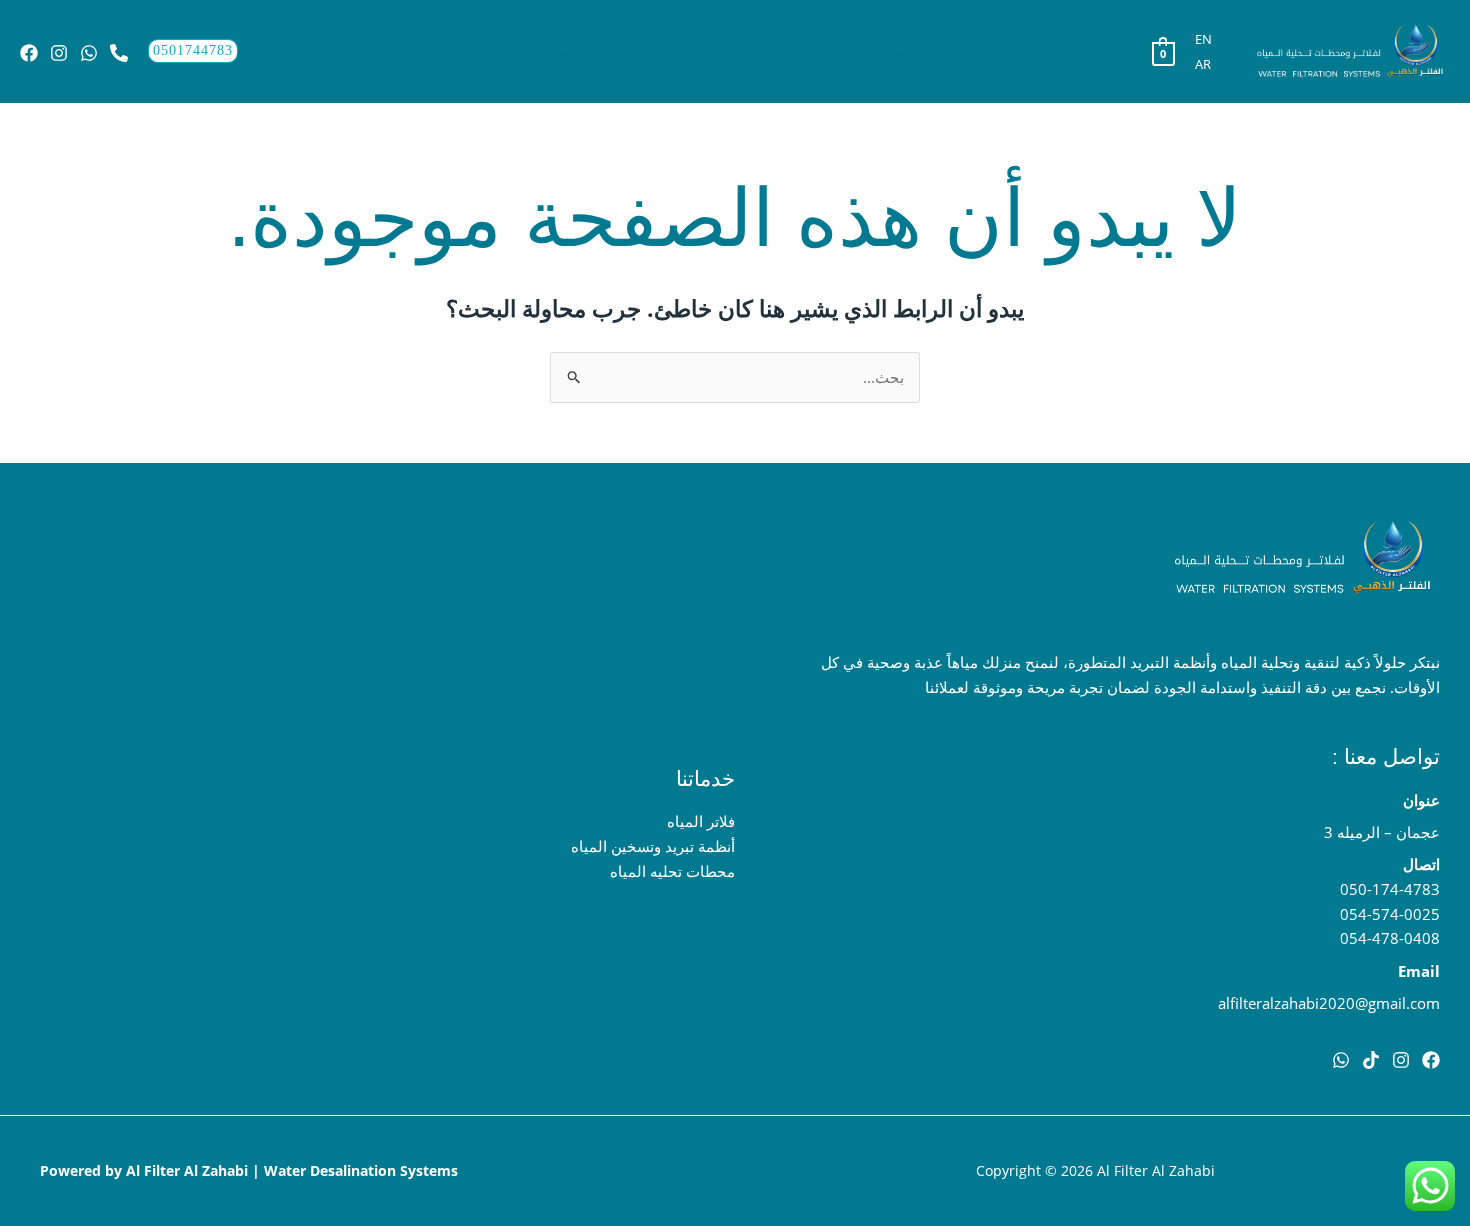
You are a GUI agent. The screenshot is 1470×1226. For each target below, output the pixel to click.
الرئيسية (901, 51)
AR (1203, 64)
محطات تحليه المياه (672, 871)
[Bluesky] (29, 53)
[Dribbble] (1341, 1060)
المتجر (824, 51)
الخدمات (747, 51)
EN (1203, 39)
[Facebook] (1431, 1060)
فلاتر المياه (701, 821)
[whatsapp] (89, 53)
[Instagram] (59, 53)
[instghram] (1401, 1060)
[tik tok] (1371, 1060)
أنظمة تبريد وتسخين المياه (653, 846)
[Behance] (119, 53)
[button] (710, 51)
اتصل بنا (646, 51)
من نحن (567, 51)
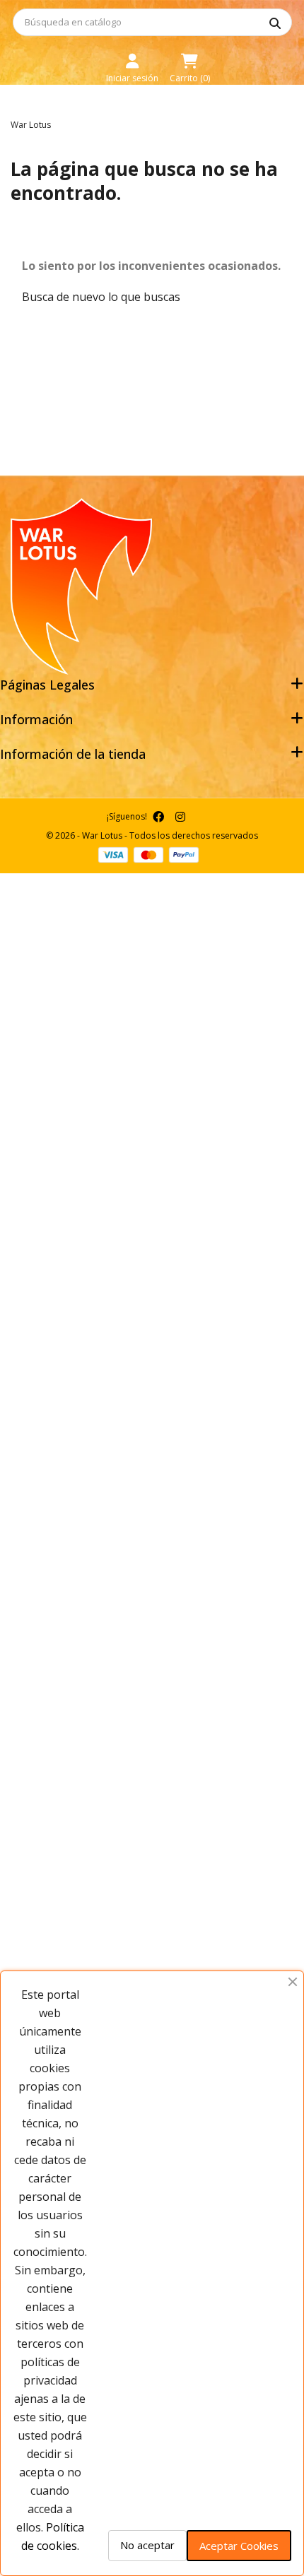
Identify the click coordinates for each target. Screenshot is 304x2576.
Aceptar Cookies (239, 2546)
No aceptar (147, 2545)
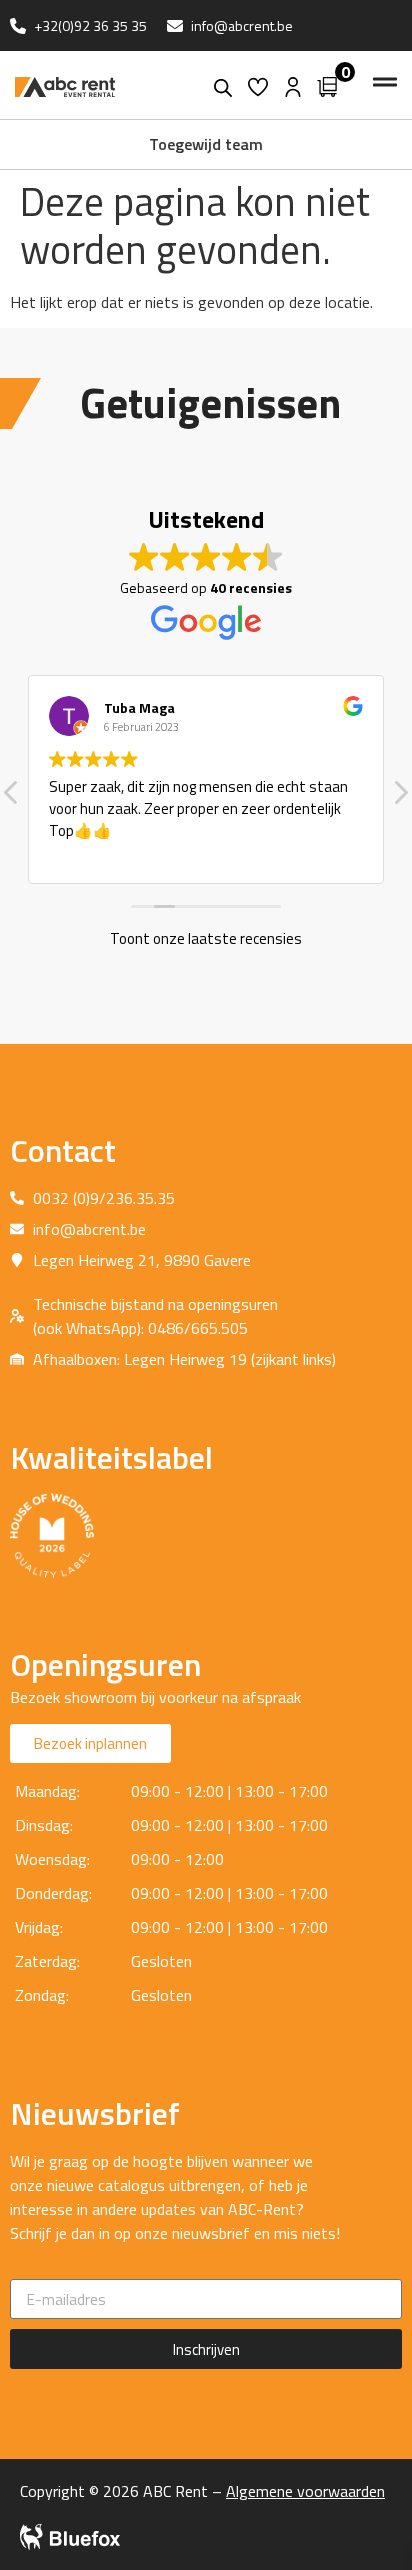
----
= WHAT IS NEEDED =
Although the records include pictures, the copy should reproduce every line exactly and none of the pictures.

= TASK ANSWER =
You are a GUI agent. The screenshot is 1470×1226. For each target below, output the pixel to click.
الرئيسية (901, 51)
AR (1203, 64)
محطات تحليه المياه (672, 871)
[Bluesky] (29, 53)
[Dribbble] (1341, 1060)
المتجر (824, 51)
الخدمات (747, 51)
EN (1203, 39)
[Facebook] (1431, 1060)
فلاتر المياه (701, 821)
[whatsapp] (89, 53)
[Instagram] (59, 53)
[instghram] (1401, 1060)
[tik tok] (1371, 1060)
أنظمة تبريد وتسخين المياه (653, 846)
[Behance] (119, 53)
[button] (710, 51)
اتصل بنا (646, 51)
من نحن (567, 51)
Identify the click coordinates for each target. Screenshot is 304x2576.
Aceptar Cookies (239, 2546)
No aceptar (147, 2545)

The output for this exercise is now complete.